## To do
Copy out each line of the data holding "info".

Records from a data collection
==*==
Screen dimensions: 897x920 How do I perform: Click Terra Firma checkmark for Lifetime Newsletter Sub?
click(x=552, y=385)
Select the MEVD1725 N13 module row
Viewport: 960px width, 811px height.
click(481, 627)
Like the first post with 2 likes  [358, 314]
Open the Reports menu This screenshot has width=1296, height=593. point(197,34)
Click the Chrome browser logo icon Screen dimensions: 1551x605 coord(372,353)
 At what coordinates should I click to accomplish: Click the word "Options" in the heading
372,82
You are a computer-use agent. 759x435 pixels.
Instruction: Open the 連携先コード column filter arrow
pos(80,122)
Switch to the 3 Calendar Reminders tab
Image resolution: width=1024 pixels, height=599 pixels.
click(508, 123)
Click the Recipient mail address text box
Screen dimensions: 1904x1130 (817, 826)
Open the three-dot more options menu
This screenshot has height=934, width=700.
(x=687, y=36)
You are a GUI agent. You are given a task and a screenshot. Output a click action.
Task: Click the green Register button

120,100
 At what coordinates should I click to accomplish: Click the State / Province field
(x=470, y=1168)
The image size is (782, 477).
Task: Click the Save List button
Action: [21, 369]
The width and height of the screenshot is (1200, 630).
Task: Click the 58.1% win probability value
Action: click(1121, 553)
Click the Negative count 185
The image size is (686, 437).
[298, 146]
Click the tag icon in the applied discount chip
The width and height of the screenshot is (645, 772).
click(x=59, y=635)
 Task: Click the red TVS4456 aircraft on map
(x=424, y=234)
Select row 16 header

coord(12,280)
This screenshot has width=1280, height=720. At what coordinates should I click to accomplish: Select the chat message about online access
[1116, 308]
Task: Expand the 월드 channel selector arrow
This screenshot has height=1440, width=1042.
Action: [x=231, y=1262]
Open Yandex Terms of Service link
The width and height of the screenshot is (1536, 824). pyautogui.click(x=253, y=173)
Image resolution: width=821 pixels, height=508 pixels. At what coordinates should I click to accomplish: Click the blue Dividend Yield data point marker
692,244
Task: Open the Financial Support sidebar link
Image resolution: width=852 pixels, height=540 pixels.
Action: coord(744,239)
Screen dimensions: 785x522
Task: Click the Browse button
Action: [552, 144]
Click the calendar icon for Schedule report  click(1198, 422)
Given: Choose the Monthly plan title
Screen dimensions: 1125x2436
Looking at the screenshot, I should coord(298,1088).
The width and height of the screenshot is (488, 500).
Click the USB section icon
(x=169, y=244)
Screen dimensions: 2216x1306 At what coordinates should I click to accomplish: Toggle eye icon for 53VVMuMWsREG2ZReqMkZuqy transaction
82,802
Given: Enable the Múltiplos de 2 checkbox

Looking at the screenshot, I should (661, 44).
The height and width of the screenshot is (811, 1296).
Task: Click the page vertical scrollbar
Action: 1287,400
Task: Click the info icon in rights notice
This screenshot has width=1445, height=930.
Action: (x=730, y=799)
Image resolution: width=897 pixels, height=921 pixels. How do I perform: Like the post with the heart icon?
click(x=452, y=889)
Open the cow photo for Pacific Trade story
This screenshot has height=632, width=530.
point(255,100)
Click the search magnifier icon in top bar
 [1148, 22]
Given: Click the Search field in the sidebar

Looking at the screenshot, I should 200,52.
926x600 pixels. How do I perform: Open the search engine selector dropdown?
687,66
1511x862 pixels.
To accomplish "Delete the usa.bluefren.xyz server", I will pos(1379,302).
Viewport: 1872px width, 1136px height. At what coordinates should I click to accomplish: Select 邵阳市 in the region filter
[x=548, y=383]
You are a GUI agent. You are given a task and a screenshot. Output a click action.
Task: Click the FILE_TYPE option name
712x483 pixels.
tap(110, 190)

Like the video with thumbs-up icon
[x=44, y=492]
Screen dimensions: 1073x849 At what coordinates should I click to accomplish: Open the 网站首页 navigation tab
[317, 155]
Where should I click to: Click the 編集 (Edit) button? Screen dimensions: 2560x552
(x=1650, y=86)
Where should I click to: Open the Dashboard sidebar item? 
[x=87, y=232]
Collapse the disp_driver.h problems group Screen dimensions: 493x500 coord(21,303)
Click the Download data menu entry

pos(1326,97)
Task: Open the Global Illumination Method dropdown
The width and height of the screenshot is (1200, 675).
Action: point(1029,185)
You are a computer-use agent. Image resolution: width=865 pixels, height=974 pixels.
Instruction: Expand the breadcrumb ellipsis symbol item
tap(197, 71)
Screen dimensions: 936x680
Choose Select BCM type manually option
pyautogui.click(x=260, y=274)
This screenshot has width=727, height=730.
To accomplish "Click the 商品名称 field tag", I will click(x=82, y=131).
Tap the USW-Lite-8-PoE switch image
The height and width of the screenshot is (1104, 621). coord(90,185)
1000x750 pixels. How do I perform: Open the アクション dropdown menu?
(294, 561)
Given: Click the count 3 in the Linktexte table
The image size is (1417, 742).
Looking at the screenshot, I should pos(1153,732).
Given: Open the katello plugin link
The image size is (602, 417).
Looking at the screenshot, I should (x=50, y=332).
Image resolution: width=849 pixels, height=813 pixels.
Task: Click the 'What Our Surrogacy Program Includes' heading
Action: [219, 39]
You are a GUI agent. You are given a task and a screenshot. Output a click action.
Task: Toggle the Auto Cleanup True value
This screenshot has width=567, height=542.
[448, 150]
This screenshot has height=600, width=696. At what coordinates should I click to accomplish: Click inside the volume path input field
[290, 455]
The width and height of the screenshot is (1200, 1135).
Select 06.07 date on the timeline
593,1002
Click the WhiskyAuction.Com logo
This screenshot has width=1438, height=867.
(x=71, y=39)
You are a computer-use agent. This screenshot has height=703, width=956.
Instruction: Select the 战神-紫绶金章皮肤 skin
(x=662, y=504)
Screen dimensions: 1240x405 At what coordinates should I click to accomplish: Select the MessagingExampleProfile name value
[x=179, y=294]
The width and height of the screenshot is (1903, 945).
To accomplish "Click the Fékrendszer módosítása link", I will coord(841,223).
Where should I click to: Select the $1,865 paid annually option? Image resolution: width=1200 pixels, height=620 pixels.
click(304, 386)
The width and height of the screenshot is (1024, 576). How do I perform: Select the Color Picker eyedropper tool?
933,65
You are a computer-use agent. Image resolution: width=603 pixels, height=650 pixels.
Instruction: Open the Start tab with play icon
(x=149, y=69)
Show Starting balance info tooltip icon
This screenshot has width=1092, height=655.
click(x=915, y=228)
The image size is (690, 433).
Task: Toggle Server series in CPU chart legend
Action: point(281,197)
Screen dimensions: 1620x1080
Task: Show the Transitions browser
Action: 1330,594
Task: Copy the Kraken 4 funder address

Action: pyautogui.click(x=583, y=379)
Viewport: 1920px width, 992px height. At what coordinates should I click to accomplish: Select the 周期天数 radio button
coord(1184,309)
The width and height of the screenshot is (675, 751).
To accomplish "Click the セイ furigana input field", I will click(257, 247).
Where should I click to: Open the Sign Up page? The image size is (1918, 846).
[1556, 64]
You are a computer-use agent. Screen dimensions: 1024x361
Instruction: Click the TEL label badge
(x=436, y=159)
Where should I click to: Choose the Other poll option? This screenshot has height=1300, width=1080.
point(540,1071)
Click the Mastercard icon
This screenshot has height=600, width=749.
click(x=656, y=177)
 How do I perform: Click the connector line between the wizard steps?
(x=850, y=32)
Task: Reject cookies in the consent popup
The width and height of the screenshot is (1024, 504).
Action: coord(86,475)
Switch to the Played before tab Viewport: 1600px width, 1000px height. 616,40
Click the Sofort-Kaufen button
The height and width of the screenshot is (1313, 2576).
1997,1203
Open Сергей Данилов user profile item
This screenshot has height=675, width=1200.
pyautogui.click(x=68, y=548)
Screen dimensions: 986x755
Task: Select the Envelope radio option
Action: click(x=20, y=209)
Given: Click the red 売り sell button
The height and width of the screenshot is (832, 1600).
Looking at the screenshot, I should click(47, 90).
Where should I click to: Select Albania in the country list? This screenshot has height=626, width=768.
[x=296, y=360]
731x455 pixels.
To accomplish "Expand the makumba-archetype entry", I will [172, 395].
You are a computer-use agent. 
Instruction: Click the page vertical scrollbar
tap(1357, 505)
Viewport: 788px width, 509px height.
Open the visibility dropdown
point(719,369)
==*==
## Written reply
Task: Click the info icon in rights notice
Show Starting balance info tooltip icon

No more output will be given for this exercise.